After taking the college-level AP classes, students must take and pass the AP test in order to receive college credits. Test scores range from one to five and a student must score above a three to get college credits.

Most say the tests are hard but Turlock High Senior Sierra Baker said her AP English test was easy because her AP teachers really prepared her for the test.

Baker decided to take on AP English because she wanted a challenge.

“I have always been strong in English but I never really took a challenge and pushed myself,” Baker said. “I have learned a lot and have been educated at a higher level than I would have at other classes.”
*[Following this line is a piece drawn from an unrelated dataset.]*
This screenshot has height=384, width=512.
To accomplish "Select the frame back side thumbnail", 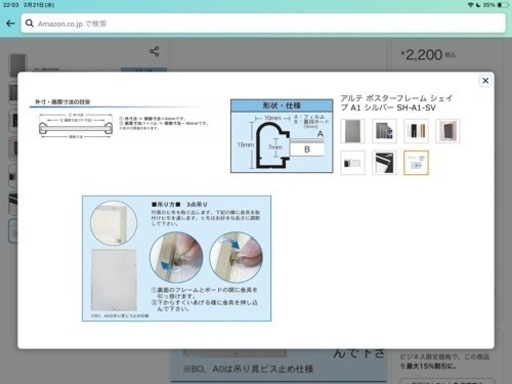I will tap(448, 131).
Some students said their AP classes are more flexible with what they teach and they take a different approach than those in everyday classes offered at the high school level.

“Regular classes focus more on ‘do you know the material’ and AP classes educate you more,” Baker said.

Even Turlock High Senior Alex Wolski said he feels better educated being in these college-level courses.

“Regular classes teach more to the curriculum,” he said. “AP classes offer a well-rounded education where you learn a lot.”

Wolski also feels like AP classes help gear students up for college after high school with more work and more freedom like a college student.

“We aren’t constantly reminded when things are due,” he said.  “We take on a lot more responsibility for our assignments.”

Wolski is hoping to attend the University of California, Santa Cruz next fall to major in Kinesiology.

“We have harder classes and heavier backpacks,” he said.